- Recorded data
__________________________________________________

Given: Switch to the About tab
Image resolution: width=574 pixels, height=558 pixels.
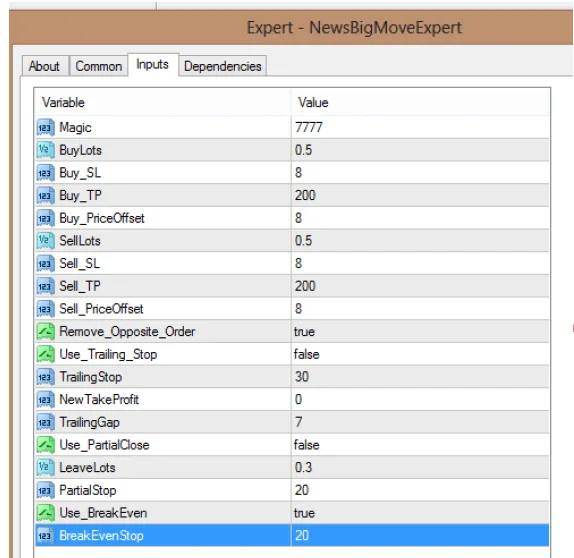Looking at the screenshot, I should click(x=45, y=66).
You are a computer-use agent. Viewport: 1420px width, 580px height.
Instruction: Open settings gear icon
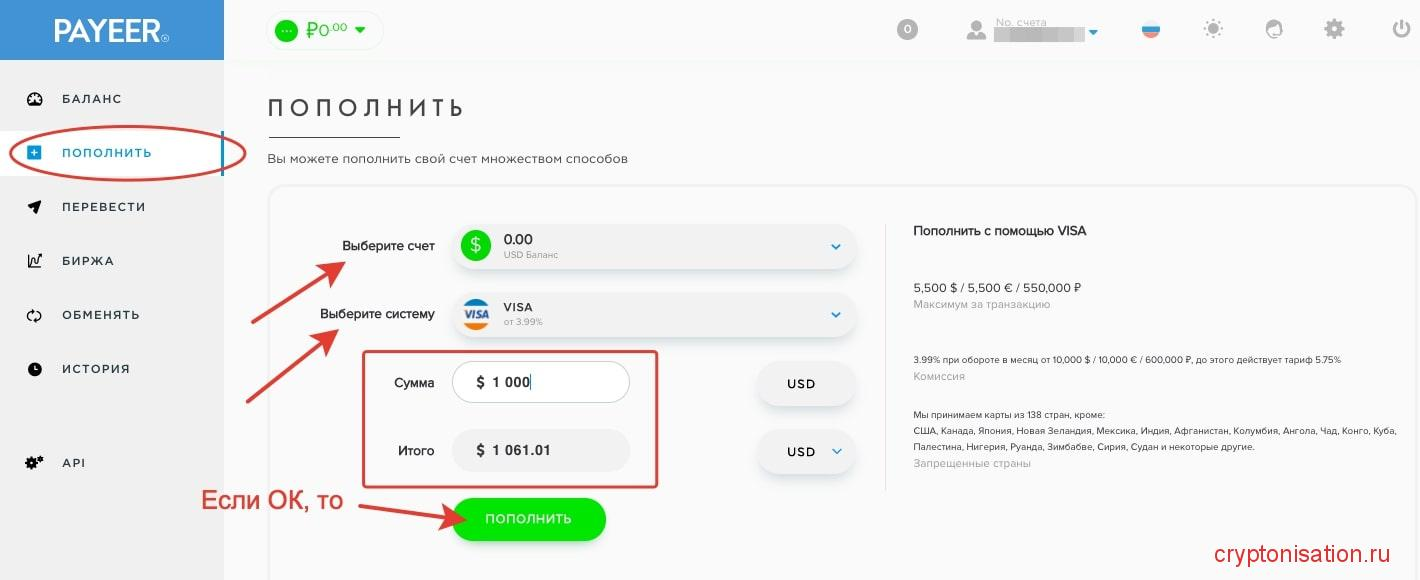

__________________________________________________

- Task objective
Return the material above exactly; the images stay out.

- Result of the task
Given: Switch to the About tab
Image resolution: width=574 pixels, height=558 pixels.
Looking at the screenshot, I should click(x=45, y=66).
You are a computer-use agent. Viewport: 1420px width, 580px height.
Instruction: Open settings gear icon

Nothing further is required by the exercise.